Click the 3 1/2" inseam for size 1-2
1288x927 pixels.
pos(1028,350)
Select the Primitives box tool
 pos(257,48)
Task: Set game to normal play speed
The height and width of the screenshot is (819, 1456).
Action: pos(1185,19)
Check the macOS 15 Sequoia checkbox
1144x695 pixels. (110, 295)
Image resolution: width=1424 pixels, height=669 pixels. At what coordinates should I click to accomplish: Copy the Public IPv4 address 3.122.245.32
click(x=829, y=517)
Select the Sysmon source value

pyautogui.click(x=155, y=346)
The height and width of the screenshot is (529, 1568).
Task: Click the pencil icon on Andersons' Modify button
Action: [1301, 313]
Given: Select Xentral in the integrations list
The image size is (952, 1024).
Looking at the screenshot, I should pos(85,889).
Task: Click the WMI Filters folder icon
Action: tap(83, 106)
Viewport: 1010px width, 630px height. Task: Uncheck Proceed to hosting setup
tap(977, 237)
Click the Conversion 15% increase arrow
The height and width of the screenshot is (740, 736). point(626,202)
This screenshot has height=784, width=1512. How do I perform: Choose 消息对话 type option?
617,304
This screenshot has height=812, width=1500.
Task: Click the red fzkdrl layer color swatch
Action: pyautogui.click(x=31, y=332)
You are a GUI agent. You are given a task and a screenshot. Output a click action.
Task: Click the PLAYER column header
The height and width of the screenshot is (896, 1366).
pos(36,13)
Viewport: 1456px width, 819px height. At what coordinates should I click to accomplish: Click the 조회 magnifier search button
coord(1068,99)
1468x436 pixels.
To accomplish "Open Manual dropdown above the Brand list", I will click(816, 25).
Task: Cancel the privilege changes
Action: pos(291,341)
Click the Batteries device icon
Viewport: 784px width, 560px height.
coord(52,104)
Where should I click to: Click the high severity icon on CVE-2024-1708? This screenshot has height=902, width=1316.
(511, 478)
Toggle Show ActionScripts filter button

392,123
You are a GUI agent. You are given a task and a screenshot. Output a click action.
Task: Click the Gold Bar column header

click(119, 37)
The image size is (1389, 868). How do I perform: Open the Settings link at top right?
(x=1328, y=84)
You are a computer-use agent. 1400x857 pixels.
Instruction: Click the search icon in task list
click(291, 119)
========================================================================
> **Task prompt**: Render these lines as a JSON list of strings, one string per line, leaving out any blank lines. Cover every line of the records.

> **Answer for this exercise**:
[
  "Click the 3 1/2\" inseam for size 1-2",
  "1288x927 pixels.",
  "pos(1028,350)",
  "Select the Primitives box tool",
  " pos(257,48)",
  "Task: Set game to normal play speed",
  "The height and width of the screenshot is (819, 1456).",
  "Action: pos(1185,19)",
  "Check the macOS 15 Sequoia checkbox",
  "1144x695 pixels. (110, 295)",
  "Image resolution: width=1424 pixels, height=669 pixels. At what coordinates should I click to accomplish: Copy the Public IPv4 address 3.122.245.32",
  "click(x=829, y=517)",
  "Select the Sysmon source value",
  "pyautogui.click(x=155, y=346)",
  "The height and width of the screenshot is (529, 1568).",
  "Task: Click the pencil icon on Andersons' Modify button",
  "Action: [1301, 313]",
  "Given: Select Xentral in the integrations list",
  "The image size is (952, 1024).",
  "Looking at the screenshot, I should pos(85,889).",
  "Task: Click the WMI Filters folder icon",
  "Action: tap(83, 106)",
  "Viewport: 1010px width, 630px height. Task: Uncheck Proceed to hosting setup",
  "tap(977, 237)",
  "Click the Conversion 15% increase arrow",
  "The height and width of the screenshot is (740, 736). point(626,202)",
  "This screenshot has height=784, width=1512. How do I perform: Choose 消息对话 type option?",
  "617,304",
  "This screenshot has height=812, width=1500.",
  "Task: Click the red fzkdrl layer color swatch",
  "Action: pyautogui.click(x=31, y=332)",
  "You are a GUI agent. You are given a task and a screenshot. Output a click action.",
  "Task: Click the PLAYER column header",
  "The height and width of the screenshot is (896, 1366).",
  "pos(36,13)",
  "Viewport: 1456px width, 819px height. At what coordinates should I click to accomplish: Click the 조회 magnifier search button",
  "coord(1068,99)",
  "1468x436 pixels.",
  "To accomplish \"Open Manual dropdown above the Brand list\", I will click(816, 25).",
  "Task: Cancel the privilege changes",
  "Action: pos(291,341)",
  "Click the Batteries device icon",
  "Viewport: 784px width, 560px height.",
  "coord(52,104)",
  "Where should I click to: Click the high severity icon on CVE-2024-1708? This screenshot has height=902, width=1316.",
  "(511, 478)",
  "Toggle Show ActionScripts filter button",
  "392,123",
  "You are a GUI agent. You are given a task and a screenshot. Output a click action.",
  "Task: Click the Gold Bar column header",
  "click(119, 37)",
  "The image size is (1389, 868). How do I perform: Open the Settings link at top right?",
  "(x=1328, y=84)",
  "You are a computer-use agent. 1400x857 pixels.",
  "Instruction: Click the search icon in task list",
  "click(291, 119)"
]